The magnetic field plays a crucial role in the dynamics of the coil. In terms of physics, a magnetic field is a vector field that exerts force on moving electric charges, which in turn influences a current-carrying wire.

In our particular problem, the magnetic field is uniform and acts in the positive x-direction with a strength of 50.0 μT (microteslas). This means that the magnetic field's strength is constant and aligned along the x-axis. This alignment is crucial because it affects how the forces are applied to the coil. When the field is perpendicular to the current, it results in maximum force, which is core to the calculation of torque. Understanding the direction and magnitude of the magnetic field helps in determining how it interacts with the wire's current to produce rotational effects, or torque.

Rectangular Coil

A rectangular coil is essentially a loop of wire in a rectangular shape, often used to illustrate electromagnetic principles. In this exercise, our coil features two sides that are parallel to the y-axis and two sides parallel to the x-axis, with lengths of 8.00 cm and 6.00 cm respectively.

Rectangular coils are ideal for educational demonstrations because their geometry allows straightforward calculations and predictable behavior in magnetic fields. In this example, it's vital to recognize that the coil's sides parallel to the x-axis will encounter different forces compared to those parallel to the y-axis, primarily due to their orientation relative to the magnetic field. Understanding this geometry helps simplify complex electromagnetic calculations by focusing on the active components of the coil in the presence of the field.

Torque Calculation

Calculating torque in this scenario involves understanding how forces interact with the coil. Torque is a measure of the rotational force acting on an object and is calculated as the product of force and the distance from the pivot point.

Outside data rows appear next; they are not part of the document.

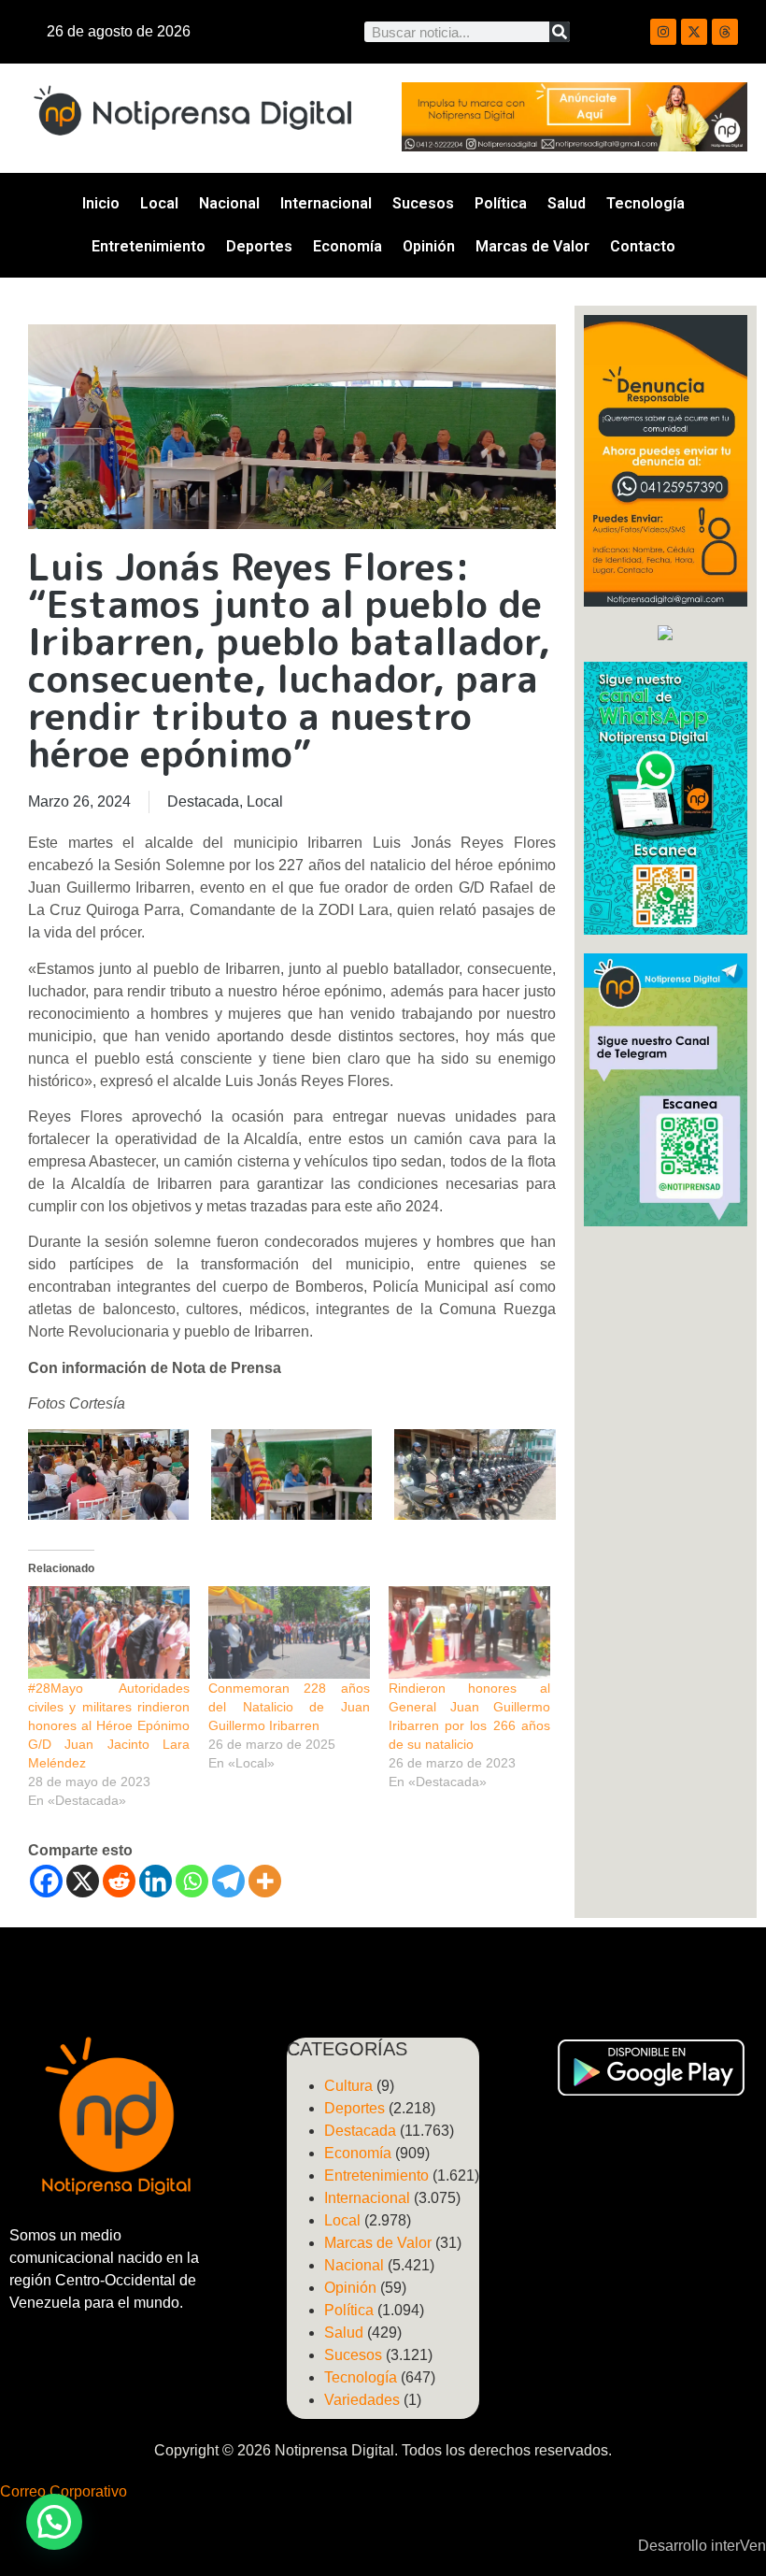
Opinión (429, 246)
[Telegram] (228, 1881)
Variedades (362, 2400)
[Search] (559, 31)
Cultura (348, 2086)
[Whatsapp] (192, 1881)
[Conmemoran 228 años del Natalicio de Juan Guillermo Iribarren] (289, 1632)
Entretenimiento (149, 246)
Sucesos (423, 203)
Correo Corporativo (63, 2491)
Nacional (229, 203)
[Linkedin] (155, 1881)
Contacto (642, 246)
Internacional (326, 203)
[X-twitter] (694, 32)
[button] (54, 2522)
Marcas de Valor (532, 246)
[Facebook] (46, 1881)
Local (159, 203)
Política (501, 203)
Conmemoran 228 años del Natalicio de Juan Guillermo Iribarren (289, 1707)
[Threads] (725, 32)
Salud (566, 203)
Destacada (203, 801)
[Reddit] (119, 1881)
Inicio (101, 203)
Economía (347, 246)
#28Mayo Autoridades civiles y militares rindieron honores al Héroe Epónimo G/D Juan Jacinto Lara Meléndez (109, 1725)
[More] (264, 1881)
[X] (82, 1881)
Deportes (259, 246)
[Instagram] (663, 32)
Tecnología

In our situation, the torque on the coil arises from the magnetic force exerted on the sides of the coil that are parallel to the x-axis. The formula for calculating torque (τ) is given by \( au = r \times F\), where \(r\) is the distance from the pivot (in this case, half the side length of the rectangular coil), and \(F\) is the force calculated using \(F = nIBl_y\sin \theta\).
In this problem, because \( heta = 90^{\circ} \), the sine component equals 1, leading to the maximum possible force. Finally, since both sides parallel to x-axis contribute to torque, we double the calculated torque for one side to find the total, arriving at a torque value of \(9.6 \times 10^{-7} \,\text{N}\cdot\text{m}\). This value tells us the torque required to hold the coil steady in the magnetic field.